Over the past three decades, art historians have relinquished a straightforward view of the Renaissance as an era defined primarily by the rebirth of classical antiquity, or, in Panofsky’s more specific formulation, as the moment in which artists at last reintegrated the themes and forms of classical antiquity. If these conceptualizations have proved to be inadequate to the variety and complexity of early modern visual culture in Italy, they have been even less successful as analytic tools for a historicized understanding of the contemporaneous art and architecture of the Netherlands. And yet, even if Netherlandish art of the Renaissance rarely looked "classical" in the Athenian sense, many Netherlandish artists, patrons, and viewers after 1400 were fundamentally engaged with the visual and literary heritage of what we now think of as classical antiquity. Volume 56 of the NKJ will investigate the many ways in which that preoccupation played out in Netherlandish art between 1400 and 1700, and how it produced something of a proto-Winckelmannian aesthetic toward the end of that period.
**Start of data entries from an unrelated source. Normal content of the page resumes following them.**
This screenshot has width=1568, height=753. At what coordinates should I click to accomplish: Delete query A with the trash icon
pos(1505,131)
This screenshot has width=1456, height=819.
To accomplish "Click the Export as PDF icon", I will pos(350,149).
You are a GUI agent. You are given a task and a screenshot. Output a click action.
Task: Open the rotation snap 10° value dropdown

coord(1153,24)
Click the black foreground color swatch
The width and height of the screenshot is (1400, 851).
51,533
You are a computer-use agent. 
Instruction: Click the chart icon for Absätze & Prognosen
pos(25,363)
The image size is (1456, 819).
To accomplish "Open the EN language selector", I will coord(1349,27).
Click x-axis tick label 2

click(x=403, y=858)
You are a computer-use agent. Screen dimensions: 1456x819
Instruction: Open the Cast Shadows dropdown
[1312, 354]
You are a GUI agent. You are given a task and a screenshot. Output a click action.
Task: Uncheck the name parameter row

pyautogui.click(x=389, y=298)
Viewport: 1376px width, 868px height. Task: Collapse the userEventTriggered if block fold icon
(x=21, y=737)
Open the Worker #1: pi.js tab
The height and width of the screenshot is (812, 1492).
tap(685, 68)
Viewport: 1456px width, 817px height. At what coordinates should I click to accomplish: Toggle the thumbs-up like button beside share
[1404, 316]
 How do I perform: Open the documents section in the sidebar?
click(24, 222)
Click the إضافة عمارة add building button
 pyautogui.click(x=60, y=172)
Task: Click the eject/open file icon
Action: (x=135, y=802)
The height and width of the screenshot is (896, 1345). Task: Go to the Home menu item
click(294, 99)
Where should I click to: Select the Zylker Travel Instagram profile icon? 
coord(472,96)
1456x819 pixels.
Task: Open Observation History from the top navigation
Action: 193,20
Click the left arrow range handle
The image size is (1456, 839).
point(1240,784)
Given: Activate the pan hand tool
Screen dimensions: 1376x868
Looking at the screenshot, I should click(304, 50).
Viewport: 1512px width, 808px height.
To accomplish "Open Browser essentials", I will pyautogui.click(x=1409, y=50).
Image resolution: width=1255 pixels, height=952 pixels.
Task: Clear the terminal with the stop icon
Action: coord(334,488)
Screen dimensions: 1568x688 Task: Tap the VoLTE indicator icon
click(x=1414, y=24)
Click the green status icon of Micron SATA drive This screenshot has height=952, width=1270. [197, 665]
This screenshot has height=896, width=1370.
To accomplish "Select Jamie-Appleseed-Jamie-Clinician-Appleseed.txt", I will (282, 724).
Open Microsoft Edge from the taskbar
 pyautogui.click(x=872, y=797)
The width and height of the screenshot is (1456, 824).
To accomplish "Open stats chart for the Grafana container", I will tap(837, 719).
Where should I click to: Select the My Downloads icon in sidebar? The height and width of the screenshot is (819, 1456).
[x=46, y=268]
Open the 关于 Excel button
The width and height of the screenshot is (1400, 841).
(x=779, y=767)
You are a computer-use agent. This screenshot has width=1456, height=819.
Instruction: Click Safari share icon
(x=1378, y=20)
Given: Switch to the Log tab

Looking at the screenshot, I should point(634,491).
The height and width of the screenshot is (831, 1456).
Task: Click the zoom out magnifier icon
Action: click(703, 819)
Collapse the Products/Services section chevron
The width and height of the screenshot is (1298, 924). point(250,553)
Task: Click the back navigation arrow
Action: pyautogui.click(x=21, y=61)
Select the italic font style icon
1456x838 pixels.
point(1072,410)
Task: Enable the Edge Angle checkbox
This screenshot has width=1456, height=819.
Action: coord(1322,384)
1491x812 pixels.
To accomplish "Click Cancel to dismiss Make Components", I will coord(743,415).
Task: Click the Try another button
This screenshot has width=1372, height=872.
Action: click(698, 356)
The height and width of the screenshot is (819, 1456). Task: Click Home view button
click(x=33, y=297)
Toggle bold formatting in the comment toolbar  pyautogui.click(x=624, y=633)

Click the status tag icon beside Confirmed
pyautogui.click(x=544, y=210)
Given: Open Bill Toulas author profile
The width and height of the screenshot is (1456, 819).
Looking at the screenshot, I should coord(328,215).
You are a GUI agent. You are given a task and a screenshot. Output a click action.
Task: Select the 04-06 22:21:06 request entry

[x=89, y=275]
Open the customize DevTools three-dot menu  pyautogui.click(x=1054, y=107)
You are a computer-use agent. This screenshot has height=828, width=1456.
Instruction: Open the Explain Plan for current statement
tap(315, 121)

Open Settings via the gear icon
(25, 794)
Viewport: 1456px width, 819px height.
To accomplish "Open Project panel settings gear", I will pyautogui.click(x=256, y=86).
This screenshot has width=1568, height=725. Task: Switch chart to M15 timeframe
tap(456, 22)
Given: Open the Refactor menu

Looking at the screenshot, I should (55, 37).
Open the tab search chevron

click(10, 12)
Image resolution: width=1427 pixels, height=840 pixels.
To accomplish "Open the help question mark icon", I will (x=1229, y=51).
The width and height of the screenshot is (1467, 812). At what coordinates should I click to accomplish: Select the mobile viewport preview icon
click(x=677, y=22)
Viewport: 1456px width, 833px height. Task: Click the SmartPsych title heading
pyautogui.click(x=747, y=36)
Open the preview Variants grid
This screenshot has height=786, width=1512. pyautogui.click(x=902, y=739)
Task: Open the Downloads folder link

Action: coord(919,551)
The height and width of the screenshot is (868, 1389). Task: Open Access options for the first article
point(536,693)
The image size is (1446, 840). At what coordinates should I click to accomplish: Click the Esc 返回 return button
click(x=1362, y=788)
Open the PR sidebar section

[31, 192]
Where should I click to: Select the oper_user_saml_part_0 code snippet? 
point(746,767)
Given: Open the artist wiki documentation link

Essay topics might include the Netherlandish reception of antique sculptural and architectural prototypes, the mediating role of Italian renderings, the impact of travel and patronage, the translation of literary knowledge and literary genres into visual form, the stimulation of the rhetorical and ekphrastic traditions, the catholicity of understandings of the "antique" in the Netherlands, artistic self-identification with antique models, the political uses and charges of different interpretations of antiquity, explicit and latent resistance to antique form, and the deliberate formation of a "classical" aesthetic.
The NKJ is dedicated to a particular theme each year and publishes essays that reflect the increasing diversity of approaches to the study of Netherlandish art as well as contributions based on more traditional methods such as style history and iconology. Contributions to the NKJ (in Dutch, English, German, or French) are limited to a maximum length of 7,500 words, excluding the notes.
The deadline for submission of proposals is September 1, 2004, and the deadline for the completed articles is May 15, 2005. Final decisions on the acceptance of any paper will be made by the editorial board following receipt of the complete text.